= Claude Chantelou =

French Benedictine monk and scholar

Claude Chantelou (1617 in Vion, France - November 28, 1664 in Paris) was a Benedictine Patristic scholar and writer.

Having spent some time in the Order of Fontevrault, he left it to become a Benedictine in the Congregation of Saint-Maur, in which he made his profession, February 7, 1640, at Toulouse. When the General Chapter of 1651 ordained that two religious be entrusted with the preparation of a history of the congregation, Chantelou was one of the appointees, and from that time until his death resided at Saint-Germain-des-Prés.

==Works==

He is the author of the following works: Bibliotheca Patrum ascetica (Paris, 1661–64), a collection of extracts from the writings of the Church Fathers regarding the spiritual life; S. Benedicti abbatis Clarevallensis Paræneticon (Paris, 1662), an edition of sermons of St.
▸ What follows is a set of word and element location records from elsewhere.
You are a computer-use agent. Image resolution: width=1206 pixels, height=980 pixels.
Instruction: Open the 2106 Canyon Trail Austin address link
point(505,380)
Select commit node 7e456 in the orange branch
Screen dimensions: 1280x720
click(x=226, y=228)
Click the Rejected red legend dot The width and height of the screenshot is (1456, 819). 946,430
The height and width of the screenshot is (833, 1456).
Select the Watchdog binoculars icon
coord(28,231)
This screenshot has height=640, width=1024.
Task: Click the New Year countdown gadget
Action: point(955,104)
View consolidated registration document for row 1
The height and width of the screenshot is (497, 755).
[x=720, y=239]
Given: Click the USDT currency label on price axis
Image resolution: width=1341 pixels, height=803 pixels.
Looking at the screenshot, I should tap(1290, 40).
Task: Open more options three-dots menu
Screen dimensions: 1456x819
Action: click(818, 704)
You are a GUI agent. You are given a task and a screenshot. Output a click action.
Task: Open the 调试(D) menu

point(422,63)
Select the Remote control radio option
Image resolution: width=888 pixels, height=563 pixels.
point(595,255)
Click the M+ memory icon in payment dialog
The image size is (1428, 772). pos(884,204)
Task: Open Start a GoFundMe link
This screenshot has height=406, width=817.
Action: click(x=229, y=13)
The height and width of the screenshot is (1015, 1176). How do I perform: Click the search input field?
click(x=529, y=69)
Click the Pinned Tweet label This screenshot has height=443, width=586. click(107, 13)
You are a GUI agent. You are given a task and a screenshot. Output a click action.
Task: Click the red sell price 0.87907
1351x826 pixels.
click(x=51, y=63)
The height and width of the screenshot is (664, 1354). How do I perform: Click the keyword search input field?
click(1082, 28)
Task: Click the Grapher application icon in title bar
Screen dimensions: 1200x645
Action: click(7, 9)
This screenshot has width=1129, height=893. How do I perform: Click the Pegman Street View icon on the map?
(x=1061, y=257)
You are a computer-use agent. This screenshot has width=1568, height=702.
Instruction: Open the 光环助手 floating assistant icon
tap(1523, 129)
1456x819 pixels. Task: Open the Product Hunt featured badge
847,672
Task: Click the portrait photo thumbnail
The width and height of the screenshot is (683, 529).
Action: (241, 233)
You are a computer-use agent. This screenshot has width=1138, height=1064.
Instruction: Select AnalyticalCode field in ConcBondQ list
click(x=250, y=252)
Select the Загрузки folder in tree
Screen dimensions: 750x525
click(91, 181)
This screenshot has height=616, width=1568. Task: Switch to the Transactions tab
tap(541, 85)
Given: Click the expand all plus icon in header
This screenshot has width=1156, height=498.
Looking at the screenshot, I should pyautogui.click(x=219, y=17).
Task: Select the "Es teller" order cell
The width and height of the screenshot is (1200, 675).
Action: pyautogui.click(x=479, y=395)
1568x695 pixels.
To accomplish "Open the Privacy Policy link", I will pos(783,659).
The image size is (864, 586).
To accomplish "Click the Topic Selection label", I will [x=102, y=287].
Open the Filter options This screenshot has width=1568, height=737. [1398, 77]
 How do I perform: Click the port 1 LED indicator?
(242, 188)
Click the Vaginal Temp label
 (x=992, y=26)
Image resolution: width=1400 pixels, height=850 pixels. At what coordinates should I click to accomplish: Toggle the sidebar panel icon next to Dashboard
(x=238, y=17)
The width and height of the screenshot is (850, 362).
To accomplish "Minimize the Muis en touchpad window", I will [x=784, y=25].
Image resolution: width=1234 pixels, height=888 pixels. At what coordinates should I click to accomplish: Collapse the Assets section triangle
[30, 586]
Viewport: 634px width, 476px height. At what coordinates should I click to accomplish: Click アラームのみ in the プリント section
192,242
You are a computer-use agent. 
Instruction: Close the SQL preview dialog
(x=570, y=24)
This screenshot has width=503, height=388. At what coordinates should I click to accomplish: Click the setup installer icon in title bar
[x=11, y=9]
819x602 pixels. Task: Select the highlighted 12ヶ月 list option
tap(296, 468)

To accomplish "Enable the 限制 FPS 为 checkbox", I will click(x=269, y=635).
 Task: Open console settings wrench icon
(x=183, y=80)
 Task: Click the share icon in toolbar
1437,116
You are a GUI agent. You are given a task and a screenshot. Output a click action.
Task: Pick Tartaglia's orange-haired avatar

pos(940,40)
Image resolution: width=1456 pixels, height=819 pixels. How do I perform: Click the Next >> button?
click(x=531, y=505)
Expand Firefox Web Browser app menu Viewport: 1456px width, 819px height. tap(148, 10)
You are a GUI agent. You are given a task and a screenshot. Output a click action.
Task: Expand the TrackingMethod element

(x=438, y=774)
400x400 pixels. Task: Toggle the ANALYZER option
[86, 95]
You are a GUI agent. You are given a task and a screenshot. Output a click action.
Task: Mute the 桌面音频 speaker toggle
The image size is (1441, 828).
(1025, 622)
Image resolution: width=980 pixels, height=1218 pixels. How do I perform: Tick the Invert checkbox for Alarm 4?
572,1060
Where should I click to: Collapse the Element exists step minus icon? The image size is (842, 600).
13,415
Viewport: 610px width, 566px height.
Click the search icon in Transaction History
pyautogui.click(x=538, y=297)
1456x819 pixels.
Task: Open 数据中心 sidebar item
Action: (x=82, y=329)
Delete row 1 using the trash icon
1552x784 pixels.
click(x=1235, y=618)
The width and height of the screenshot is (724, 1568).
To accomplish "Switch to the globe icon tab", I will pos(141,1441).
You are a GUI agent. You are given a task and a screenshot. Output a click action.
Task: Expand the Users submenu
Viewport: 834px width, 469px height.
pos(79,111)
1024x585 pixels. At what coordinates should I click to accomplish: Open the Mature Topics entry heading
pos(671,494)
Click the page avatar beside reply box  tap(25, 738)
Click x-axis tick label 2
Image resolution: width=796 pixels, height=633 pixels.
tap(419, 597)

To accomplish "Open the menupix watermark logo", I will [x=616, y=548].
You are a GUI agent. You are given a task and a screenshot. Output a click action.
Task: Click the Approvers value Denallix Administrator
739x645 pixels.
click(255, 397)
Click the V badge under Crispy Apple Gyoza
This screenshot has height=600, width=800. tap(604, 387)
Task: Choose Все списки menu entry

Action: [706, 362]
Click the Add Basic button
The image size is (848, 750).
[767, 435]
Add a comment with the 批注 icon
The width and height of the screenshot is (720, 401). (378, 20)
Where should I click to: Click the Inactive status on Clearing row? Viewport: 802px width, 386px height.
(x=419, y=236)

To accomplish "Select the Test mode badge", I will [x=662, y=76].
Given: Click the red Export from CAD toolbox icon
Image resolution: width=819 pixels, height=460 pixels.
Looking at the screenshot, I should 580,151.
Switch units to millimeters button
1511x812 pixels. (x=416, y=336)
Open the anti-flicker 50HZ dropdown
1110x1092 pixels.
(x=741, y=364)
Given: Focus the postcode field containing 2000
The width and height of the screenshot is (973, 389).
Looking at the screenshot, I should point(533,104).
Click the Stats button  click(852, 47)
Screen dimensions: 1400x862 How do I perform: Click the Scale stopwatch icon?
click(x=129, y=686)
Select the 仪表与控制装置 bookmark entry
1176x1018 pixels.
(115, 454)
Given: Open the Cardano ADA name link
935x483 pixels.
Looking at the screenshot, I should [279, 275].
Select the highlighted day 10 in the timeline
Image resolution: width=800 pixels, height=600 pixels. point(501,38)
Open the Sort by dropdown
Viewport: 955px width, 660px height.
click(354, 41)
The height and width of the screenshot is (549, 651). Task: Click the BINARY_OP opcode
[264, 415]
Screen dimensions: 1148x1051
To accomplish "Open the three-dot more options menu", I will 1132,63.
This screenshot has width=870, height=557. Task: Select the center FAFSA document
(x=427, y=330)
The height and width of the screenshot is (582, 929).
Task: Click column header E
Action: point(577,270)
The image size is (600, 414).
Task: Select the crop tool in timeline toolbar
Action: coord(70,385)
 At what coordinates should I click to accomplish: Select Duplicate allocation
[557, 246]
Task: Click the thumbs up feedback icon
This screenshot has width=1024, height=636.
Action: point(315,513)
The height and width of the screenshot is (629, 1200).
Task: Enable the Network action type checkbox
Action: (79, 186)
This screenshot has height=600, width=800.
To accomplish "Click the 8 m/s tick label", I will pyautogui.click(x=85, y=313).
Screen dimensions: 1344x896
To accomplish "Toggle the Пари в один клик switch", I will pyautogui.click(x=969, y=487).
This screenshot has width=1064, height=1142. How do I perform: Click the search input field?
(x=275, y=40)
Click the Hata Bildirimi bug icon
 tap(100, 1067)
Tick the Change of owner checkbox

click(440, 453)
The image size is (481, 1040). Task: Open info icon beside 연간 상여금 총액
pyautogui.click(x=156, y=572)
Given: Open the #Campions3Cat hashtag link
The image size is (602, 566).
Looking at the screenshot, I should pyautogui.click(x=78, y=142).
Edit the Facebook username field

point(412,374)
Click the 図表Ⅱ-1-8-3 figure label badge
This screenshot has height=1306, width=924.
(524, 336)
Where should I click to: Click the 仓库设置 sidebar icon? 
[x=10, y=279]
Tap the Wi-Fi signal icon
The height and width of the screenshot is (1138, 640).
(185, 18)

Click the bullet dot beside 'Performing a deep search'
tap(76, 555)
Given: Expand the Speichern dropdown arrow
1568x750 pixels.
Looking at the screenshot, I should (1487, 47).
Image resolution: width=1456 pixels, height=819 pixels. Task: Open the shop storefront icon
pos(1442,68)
Bernard preceded by a life of the saint written by Alain, Bishop of Auxerre (a life of St. Malachy, Archbishop of Armagh, concludes the work); S. Basilii Cæsareæ Cappadociæ archiepiscopi regularum fusius disputatarum liber (Paris, 1664), answers of St. Basil to questions proposed by his monks respecting the monastic life; Carte géographique de la France bénédictine, published by Le Chevalier in 1726. Marin de Caraurais edited and completed Chantelou's manuscript, History of the Abbey of Montmajour, near Arles (Marseilles, 1878). Nobilleau published his Analyses du cartulaire tourangeau de Marmoutier (Tours, 1879). Chantelou was also a collaborator in the publication of important Benedictine historical collections, e.g. the Spicilegium of Luc d'Achery.